** Extract provided **
◆ ◆ ◆ ◆ ◆

Cytology and Histopathology
The type of cells and bacteria present in a particular area of the body gives us important information about the nature of disease your pet may have. We commonly use cytology and histopathology to examine relevant areas and aid in the diagnosis process.
This is performed at the clinic and is a cheap test that can have a high yeild. Cytology is the examination of individual cells and surrounding material. These samples are usually gathered either by taking an impression smear, fine needle aspirate or skin scraping of the area in question. Once the sample is collected, it is either viewed freshly or dried and stained using a three-step staining technique. It is then examined under a microscope.
While this technique may often give accurate answers about general processes, sometimes additional testing, such as histopathology or bacterial culture and sensitivity, may be necessary before a definitive treatment regime is begun.

◆ ◆ ◆ ◆ ◆

[Stored data]

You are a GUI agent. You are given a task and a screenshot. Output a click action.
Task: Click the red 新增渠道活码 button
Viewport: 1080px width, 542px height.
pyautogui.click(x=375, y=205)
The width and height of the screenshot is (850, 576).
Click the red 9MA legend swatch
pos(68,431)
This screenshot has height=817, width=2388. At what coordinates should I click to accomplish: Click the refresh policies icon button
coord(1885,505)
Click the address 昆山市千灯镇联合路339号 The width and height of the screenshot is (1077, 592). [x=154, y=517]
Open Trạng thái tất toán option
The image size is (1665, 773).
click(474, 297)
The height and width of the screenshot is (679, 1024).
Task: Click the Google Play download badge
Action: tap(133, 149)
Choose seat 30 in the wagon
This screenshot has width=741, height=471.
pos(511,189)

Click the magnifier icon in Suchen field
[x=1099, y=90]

◆ ◆ ◆ ◆ ◆

** Problems to solve **
(a) Answer these questions about the cytology and histopathology text:
(i) Which three methods are named for gathering cytology samples?
(ii) After a sample is dried, what kind of staining technique is used on it?
(iii) Which additional tests may be needed before a definitive treatment regime begins?
(b) Write the next part of the text on cytology and histopathology, picking up after its final sentence.

** Expected results **
(a)
(i) An impression smear, a fine needle aspirate, or a skin scraping of the area in question.
(ii) A three-step staining technique.
(iii) Histopathology or bacterial culture and sensitivity.

(b)
While our in-house cytology can provide some of the answers about the origin of a particular tissue mass, histopathology is often necessary to determine the exact nature of the tissue, whether it is malignant (in the case of tumours), and whether all of the tissue has been removed if surgery has been undertaken.
Once the sample tissue has been removed, it is placed into formalin, packaged, then sent to an external specialist laboratory. There, the sample is processed and examined by a specialist histopathologist, then the findings are returned to us online. One of our vets then discusses the findings with the animal's owner by telephone. It usually takes several days from submission of the sample to final reporting.